T-SQL Tuesday #168: Window functions

For this month's T-SQL Tuesday, Steve Jones asks us to talk about problems we've solved using window functions.

When I first used window functions back in SQL Server 2005, I was in awe. I had always used inefficient self-joins to calculate things like running totals, and these really didn't scale well with size-of-data. I quickly realized you could also use them for ranks and moving averages without those cumbersome self-joins, elaborate sub-queries, or #temp tables. Those all have their place, but window functions can make them feel old-school and dirty.

If you're brand new to window functions, I recommend spending some time with this tutorial from Koen Verbeeck. If you're already familiar, read on.

Using mostly Stack Exchange Data Explorer, I'll show a few examples of problems I've solved in the past using window functions.

Ranking rows

RANK() is a pretty simple one. In this example, let's say we want the top 5 Stack Overflow users by reputation:

SELECT TOP (5) Id, DisplayName, Reputation,
  rk = RANK() OVER (ORDER BY Reputation DESC)
  FROM dbo.Users
  ORDER BY Reputation DESC;

The results of this query:

Showing RANK()

The scores are all unique, but RANK() would have shown the same value if there happened to be ties. Which may or may be intended or expected.

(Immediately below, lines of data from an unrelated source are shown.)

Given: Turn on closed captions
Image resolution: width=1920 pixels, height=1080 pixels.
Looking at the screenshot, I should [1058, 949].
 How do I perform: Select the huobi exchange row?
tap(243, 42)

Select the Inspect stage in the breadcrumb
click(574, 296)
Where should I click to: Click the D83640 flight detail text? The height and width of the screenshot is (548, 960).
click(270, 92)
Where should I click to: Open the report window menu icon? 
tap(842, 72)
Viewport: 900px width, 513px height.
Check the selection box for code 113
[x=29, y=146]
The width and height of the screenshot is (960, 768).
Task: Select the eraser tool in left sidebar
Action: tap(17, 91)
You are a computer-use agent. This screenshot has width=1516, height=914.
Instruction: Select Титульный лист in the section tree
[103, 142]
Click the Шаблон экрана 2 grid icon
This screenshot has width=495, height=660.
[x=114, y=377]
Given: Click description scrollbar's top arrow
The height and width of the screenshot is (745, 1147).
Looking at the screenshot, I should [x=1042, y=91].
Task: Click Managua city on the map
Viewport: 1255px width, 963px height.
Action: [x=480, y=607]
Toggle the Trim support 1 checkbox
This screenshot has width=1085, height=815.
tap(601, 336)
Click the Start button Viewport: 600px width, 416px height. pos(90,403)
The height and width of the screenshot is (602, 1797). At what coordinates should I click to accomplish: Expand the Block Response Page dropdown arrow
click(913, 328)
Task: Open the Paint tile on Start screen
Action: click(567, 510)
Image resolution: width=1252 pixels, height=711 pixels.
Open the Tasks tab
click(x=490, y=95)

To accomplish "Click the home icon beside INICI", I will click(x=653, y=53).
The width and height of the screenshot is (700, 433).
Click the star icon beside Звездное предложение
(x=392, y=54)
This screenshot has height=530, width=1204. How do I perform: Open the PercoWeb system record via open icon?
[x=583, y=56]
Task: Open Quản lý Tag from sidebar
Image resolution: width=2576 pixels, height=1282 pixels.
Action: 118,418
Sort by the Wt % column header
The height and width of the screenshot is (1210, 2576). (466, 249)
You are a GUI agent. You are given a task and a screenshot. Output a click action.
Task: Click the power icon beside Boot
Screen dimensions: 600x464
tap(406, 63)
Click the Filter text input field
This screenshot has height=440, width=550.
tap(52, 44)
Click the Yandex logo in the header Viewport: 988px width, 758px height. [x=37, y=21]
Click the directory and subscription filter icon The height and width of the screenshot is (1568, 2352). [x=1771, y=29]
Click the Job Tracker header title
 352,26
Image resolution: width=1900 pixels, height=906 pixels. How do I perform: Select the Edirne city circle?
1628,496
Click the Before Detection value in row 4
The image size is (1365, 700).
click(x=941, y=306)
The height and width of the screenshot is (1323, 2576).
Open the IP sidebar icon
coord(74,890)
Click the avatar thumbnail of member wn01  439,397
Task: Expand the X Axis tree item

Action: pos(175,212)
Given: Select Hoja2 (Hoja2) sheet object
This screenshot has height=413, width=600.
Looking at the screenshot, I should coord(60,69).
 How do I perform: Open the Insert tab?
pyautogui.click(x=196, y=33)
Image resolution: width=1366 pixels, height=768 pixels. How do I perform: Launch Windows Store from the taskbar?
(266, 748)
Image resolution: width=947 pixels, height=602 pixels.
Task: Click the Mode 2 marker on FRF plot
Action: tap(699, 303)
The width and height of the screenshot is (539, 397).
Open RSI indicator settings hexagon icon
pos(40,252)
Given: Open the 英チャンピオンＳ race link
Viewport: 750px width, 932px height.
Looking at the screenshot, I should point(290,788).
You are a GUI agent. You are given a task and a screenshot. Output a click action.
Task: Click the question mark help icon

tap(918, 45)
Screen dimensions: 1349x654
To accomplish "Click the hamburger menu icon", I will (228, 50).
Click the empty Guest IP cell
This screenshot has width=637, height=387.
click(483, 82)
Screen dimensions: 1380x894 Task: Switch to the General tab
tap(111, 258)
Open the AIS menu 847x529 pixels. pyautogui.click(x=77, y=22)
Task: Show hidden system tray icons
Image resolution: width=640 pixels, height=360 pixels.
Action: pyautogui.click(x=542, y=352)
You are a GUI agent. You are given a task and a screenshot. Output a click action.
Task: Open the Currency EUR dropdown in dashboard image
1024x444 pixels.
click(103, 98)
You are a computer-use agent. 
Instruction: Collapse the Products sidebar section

Let's do something a little more interesting to show how RANK(), DENSE_RANK(), and ROW_NUMBER() work: we'll ask for the top 20 questions, this month, by score:

SELECT TOP (20) Title, CreationDate, Score,
    [row_number] = ROW_NUMBER() OVER (ORDER BY Score DESC),
    [rank]       = RANK()       OVER (ORDER BY Score DESC),
    [dense_rank] = DENSE_RANK() OVER (ORDER BY Score DESC)
  FROM Posts 
  WHERE PostTypeId = 1 -- Question
  AND CreationDate >= DATEFROMPARTS(YEAR(GETDATE()),MONTH(GETDATE()),1)
  ORDER BY Score DESC;

The results of this query show that ROW_NUMBER() produces contiguous results, while RANK() and DENSE_RANK() produce slightly different results: the former leaves gaps when there are ties, and the latter leaves no gaps:

Comparing ROW_NUMBER(), RANK(), and DENSE_RANK()

Top N per group

When grouping or joining it can be tedious to get just the first or just the newest row for anything. Let's take a simple example where I want to know the date and title of the last question posted to Stack Overflow by me or by Jon Skeet:

WITH src AS
(
  SELECT Id, Title, CreationDate, OwnerUserId,
    rn = ROW_NUMBER() OVER 
    (
      PARTITION BY OwnerUserId
      ORDER BY CreationDate DESC
    )
  FROM Posts
  WHERE PostTypeId = 1 -- Question
  AND OwnerUserId IN (61305, 22656) -- me, Jon Skeet
)
SELECT Id, Title, CreationDate, OwnerUserId
  FROM src
  WHERE rn = 1;

The window function lets me find the newest question grouped ("partitioned") by OwnerUserId. Here are the results:

TOP N per group example 1

You can put more complex expressions in the OVER() clause, too. For example, if I wanted to find the first user created in each month this year, I could write this query:

WITH UsersThisYear AS
(
  SELECT Id, DisplayName, CreationDate,
    rn = ROW_NUMBER() OVER 
    (
      PARTITION BY DATEFROMPARTS
                   (YEAR(CreationDate), 
                    MONTH(CreationDate), 1)
      ORDER BY CreationDate
    )
  FROM Users
  WHERE CreationDate >= DATEFROMPARTS(YEAR(GETDATE()),1,1)
)
SELECT Id, DisplayName, CreationDate
FROM UsersThisYear
WHERE rn = 1
ORDER BY CreationDate;

Results:

TOP N per group example 2

I've solved a lot of other people's problems with ROW_NUMBER(), too. Here are 197 answers by me that, for one reason or another, contain WHERE rn = 1.

Running totals

Another luxury of modern versions is the ability to use window frames in the OVER() clause. We can use this technique to calculate aggregates over a large number of rows while still only reading those rows once. For example, if I wanted to see how many answers I've posted for each month in 2023, with a running total, I can write this query:

WITH AaronPosts AS
(
  SELECT  [Month]   = MONTH(CreationDate),
          PostCount = COUNT(*)
    FROM  Posts
    WHERE CreationDate >= '20230101'
      AND CreationDate <  '20240101'
      AND OwnerUserId  = 61305
      AND PostTypeId   = 2 -- answer
    GROUP BY MONTH(CreationDate)
  )
  SELECT [Month], 
    CountForMonth = PostCount, 
    RunningCount  = SUM(PostCount) OVER
    (
      ORDER BY [Month] 
      ROWS UNBOUNDED PRECEDING
    )
  FROM AaronPosts
  ORDER BY [Month];

Results:

Running totals example

You can see a few of the cumbersome ways we used to have to do this in this answer (along with some links to posts about performing grouped running totals, and why you want to avoid the RANGE keyword).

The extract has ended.